:: Supplied entries
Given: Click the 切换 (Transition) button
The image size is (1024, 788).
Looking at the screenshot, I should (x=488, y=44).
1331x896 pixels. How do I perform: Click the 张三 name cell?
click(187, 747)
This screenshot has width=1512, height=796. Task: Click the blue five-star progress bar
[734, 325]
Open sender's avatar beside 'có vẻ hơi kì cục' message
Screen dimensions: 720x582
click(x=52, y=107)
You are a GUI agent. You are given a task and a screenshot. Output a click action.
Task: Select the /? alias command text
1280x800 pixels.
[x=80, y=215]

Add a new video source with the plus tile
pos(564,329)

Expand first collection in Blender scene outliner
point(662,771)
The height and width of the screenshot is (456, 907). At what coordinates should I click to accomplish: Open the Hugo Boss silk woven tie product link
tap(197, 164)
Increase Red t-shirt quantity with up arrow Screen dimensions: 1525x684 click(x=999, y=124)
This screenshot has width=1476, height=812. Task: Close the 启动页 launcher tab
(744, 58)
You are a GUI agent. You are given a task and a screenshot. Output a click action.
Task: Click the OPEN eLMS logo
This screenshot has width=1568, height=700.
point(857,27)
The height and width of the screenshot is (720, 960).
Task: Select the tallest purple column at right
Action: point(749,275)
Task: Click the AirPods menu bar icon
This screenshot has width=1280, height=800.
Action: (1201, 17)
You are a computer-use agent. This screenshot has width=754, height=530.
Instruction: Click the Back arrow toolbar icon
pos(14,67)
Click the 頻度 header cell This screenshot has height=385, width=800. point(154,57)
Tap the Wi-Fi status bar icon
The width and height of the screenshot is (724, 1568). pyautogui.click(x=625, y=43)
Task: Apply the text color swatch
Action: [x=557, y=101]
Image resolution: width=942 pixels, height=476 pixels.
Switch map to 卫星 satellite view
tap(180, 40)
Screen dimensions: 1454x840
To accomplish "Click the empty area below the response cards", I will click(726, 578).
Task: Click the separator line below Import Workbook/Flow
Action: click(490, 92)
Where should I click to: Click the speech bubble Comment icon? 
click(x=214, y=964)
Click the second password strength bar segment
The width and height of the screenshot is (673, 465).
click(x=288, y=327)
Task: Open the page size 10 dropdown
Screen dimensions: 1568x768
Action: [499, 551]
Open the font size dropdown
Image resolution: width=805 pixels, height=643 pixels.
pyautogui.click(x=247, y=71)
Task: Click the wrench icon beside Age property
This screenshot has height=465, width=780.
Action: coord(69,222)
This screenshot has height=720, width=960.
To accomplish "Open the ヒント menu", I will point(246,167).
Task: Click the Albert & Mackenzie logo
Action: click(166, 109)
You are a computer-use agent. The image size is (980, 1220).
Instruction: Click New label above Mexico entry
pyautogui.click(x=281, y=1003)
::::
### [Work instructions]
Where does the word "agent" appear in the material above? Copy every line that holds it.

### [Task response]
You are a GUI agent. You are given a task and a screenshot. Output a click action.
You are a GUI agent. You are given a task and a screenshot. Output a click action.
You are a computer-use agent. This screenshot has width=754, height=530.
You are a computer-use agent. The image size is (980, 1220).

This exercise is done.